▶ _WHAT IS EXPECTED_:
Starting with the line that contains "You are a computer-use" and stopping after the line that contains "Instruction: Uncheck Top cluster #2 layer", return each line below exactly as written, with no others.

▶ _RECORDS PROVIDED_:

+--

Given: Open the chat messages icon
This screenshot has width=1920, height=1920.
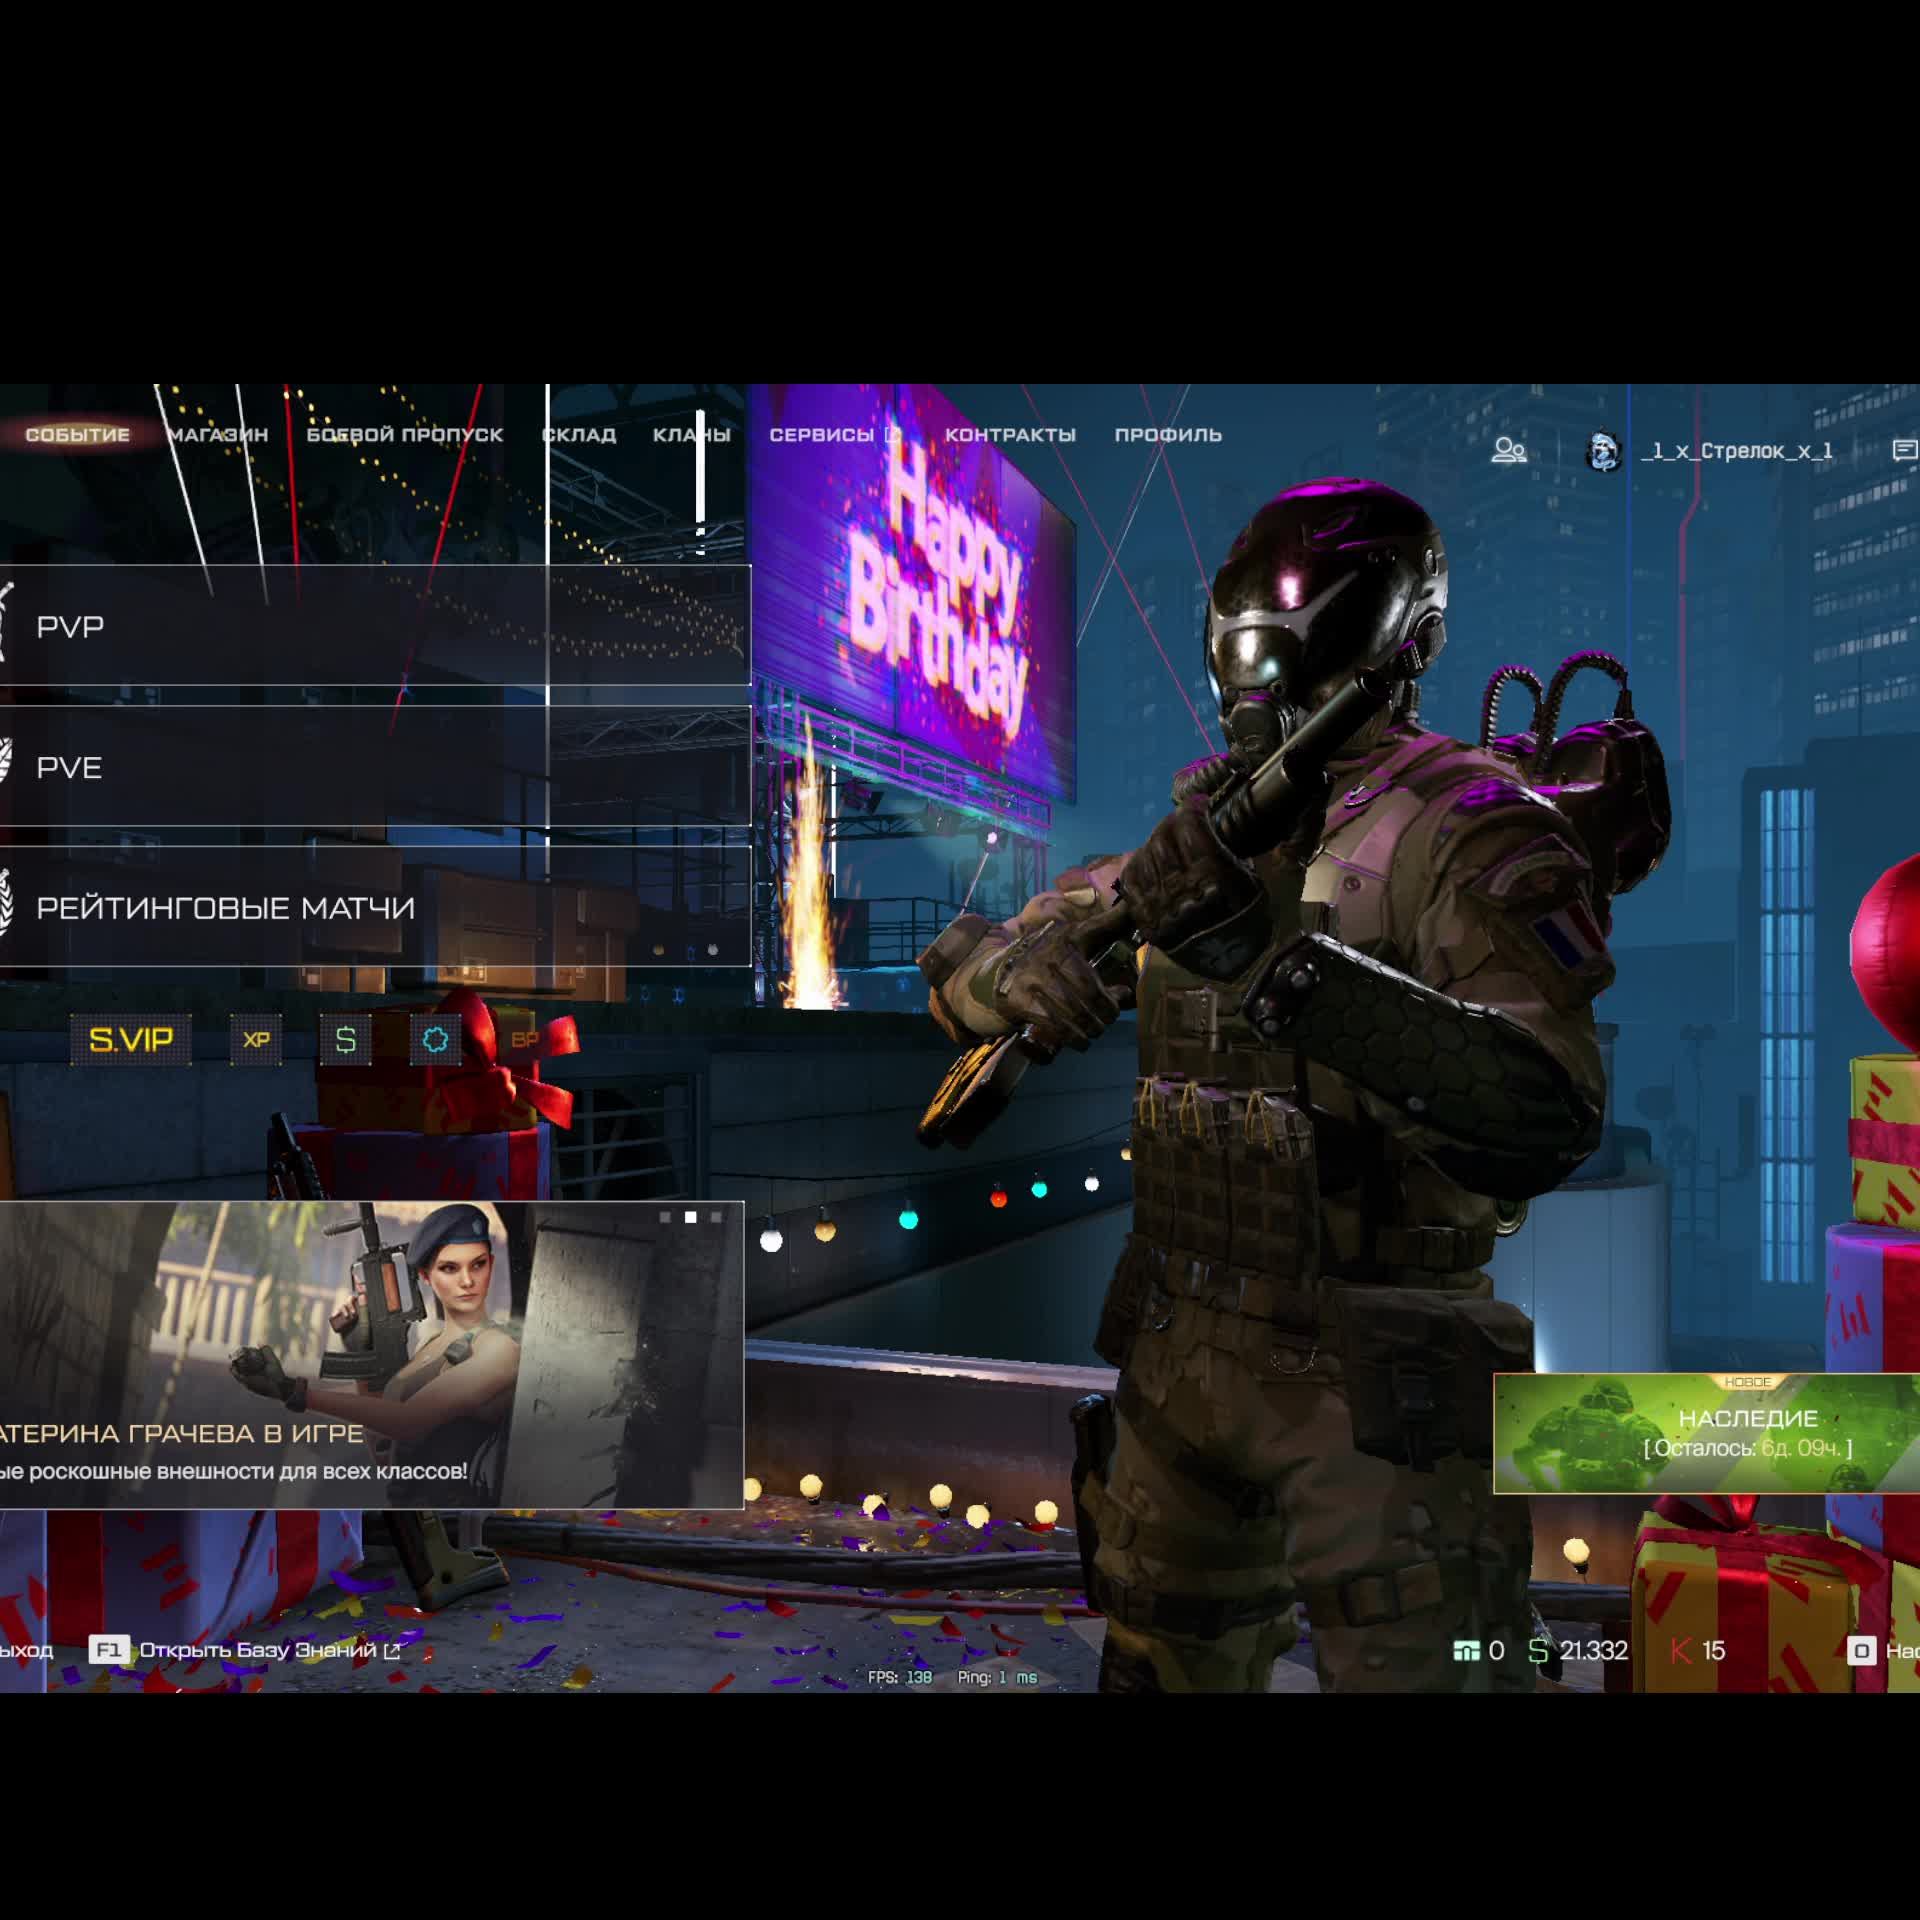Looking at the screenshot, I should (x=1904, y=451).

+--

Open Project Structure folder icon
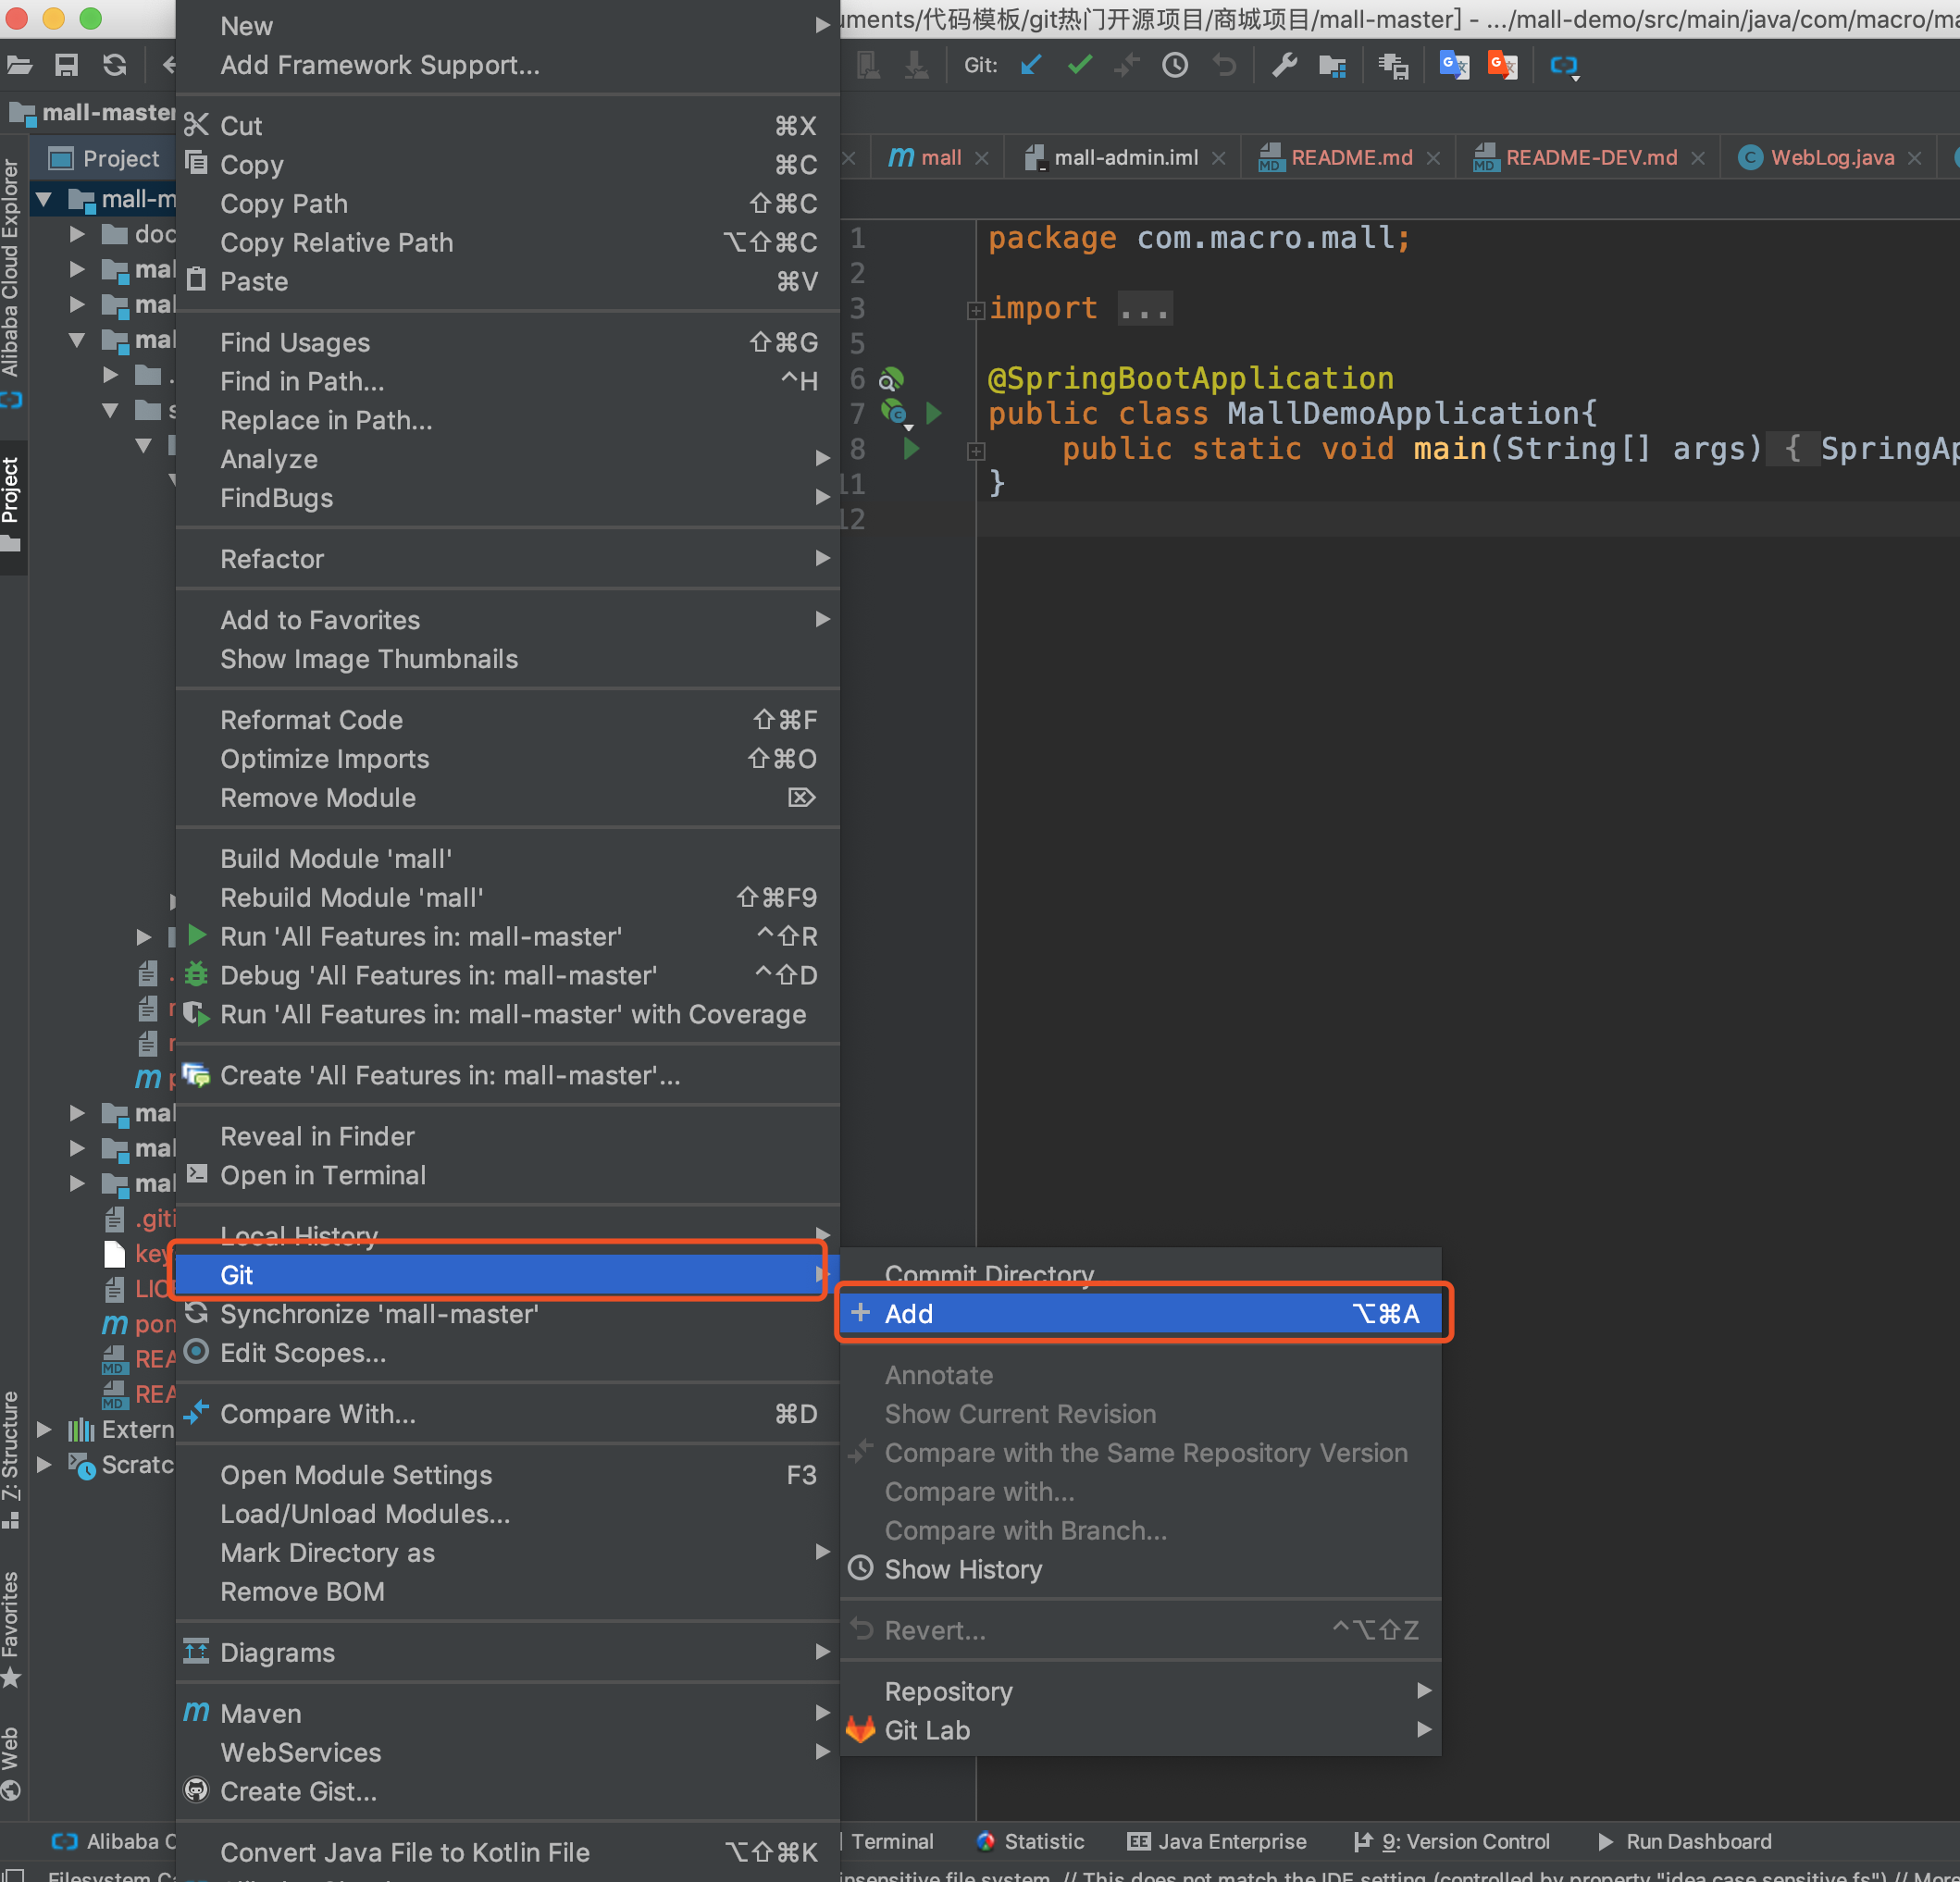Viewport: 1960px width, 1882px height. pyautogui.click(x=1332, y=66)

+--

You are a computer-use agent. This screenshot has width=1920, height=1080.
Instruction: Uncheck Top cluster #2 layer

+--

▶ _RESPONSE AREA_:
You are a computer-use agent. This screenshot has width=1920, height=1080.
Instruction: Uncheck Top cluster #2 layer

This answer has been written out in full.